Divulgação / Prefeitura do Rio

Todo início do ano, chega nas residências brasileiras o carnê de Imposto Predial Territorial Urbano (IPTU) para ser quitado. As guias de 2023, se já não foram recebidas, devem estar a caminho; isso é certo. Mas você sabia que existem locais que concedem isenção do IPTU para imóveis que são considerados patrimônio cultural?


O IPTU é um tributo municipal cobrado anualmente de proprietários de imóveis situados em área urbana; pode ser uma casa, um edifício ou mesmo um estabelecimento comercial. O valor do imposto é calculado a partir do chamado “valor venal do imóvel”, que é estabelecido pelo poder público com base numa estimativa que considera diversos fatores, tais como o valor de compra-venda, a localização ou o tempo de existência do imóvel.


Mas nem todo proprietário tem que pagá-lo. Muitas cidades possuem normas que concedem isenção desse imposto para imóveis de relevante valor cultural ou de interesse histórico e cultural. A terminologia pode variar, de localidade para localidade, mas o que se depreende dessas leis municipais de incentivo é que o IPTU não será cobrado daqueles bens que sejam de interesse público em razão do seu viés histórico-artístico e cultural e que, além disso, estejam em bom estado de conservação.


Mas como comprovar esse viés histórico-artístico-cultural do imóvel? Para o Poder Público local esse status se constitui, na maioria das vezes, através do instituto do tombamento, mecanismo que seleciona alguns bens que integram o patrimônio cultural e lhes garante uma tutela jurídica específica.


Mas vale dizer que o tombamento não é a única ferramenta disponível para auferir, do ponto de vista oficial, esse relevante valor atribuído ao bem. Outros instrumentos de preservação do patrimônio cultural ou mesmo urbanísticos podem fazê-lo. Porém, sem dúvida, o tombamento é o mais comum e utilizado há décadas.


O tombamento foi criado, no Brasil, no final da década de 30 do século passado num contexto político e jurídico conturbado. Ele foi concebido no Estado Novo para reconhecer e, ao mesmo tempo, conservar bens móveis e imóveis que fossem integrantes do chamado patrimônio histórico e artístico nacional.
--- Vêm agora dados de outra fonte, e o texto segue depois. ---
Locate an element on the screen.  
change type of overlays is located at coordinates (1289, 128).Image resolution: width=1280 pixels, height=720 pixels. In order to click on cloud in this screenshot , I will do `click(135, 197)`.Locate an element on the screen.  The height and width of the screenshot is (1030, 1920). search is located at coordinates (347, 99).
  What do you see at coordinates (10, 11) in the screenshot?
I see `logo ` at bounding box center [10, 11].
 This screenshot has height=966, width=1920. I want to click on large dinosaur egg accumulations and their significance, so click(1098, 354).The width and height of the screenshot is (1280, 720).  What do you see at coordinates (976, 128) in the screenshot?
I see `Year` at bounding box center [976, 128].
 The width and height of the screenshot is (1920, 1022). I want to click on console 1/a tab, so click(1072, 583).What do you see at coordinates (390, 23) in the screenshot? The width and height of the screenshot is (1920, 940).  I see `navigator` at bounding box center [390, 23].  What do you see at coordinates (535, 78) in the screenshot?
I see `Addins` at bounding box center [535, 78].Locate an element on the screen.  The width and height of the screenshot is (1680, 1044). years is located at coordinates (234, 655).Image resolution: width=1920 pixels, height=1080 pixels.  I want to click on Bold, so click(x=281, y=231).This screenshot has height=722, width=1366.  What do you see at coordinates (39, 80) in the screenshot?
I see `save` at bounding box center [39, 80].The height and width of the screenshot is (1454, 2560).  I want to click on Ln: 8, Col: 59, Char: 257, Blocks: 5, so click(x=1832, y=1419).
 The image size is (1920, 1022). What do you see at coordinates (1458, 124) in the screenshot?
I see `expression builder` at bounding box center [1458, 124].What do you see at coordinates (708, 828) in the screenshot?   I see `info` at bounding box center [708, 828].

De lá para cá, avançou-se muito. O próprio conceito de patrimônio evoluiu, incorporando sua dimensão imaterial, sendo mais correto utilizar o termo patrimônio cultural, seguindo a linha do art. 216 da Constituição Federal de 1988 [1]. O tombamento, que está presente também em sistemas estaduais e municipais, continua demonstrando a sua força jurídica, dividindo o protagonismo político com outros instrumentos de acautelamento e preservação, a exemplo do registro de bens de natureza imaterial.


O tombamento – seja ele federal, estadual ou municipal – pode ser aplicado tanto em bens públicos, quanto em bens privados, limitando-se, neste último caso, ao exercício do direito de propriedade. Quando isso acontece em imóveis particulares, inicia-se um certo entrave na gestão desses bens que são, vale lembrar, de interesse público.


É que o tombamento gera uma série de efeitos jurídicos que devem ser suportados pelo proprietário privado. O principal deles é a conservação da coisa tombada. Essa obrigação decorrente do tombamento, infelizmente, acaba onerando o dono da casa, do prédio ou do estabelecimento comercial, considerando que a prática da conservação de bens tombados exige recursos humanos especializados e técnicas específicas de restauro que são complexas e caras.


Assim, no intuito de mitigar esse ônus, a isenção de IPTU pode ser considerada uma excelente ferramenta de incentivo à conservação do bem cultural. Não chega a ser compensatória – certamente não – mas é um bônus que estimula os proprietários a estar em conformidade com os parâmetros definidos pelos órgãos de preservação do patrimônio cultural.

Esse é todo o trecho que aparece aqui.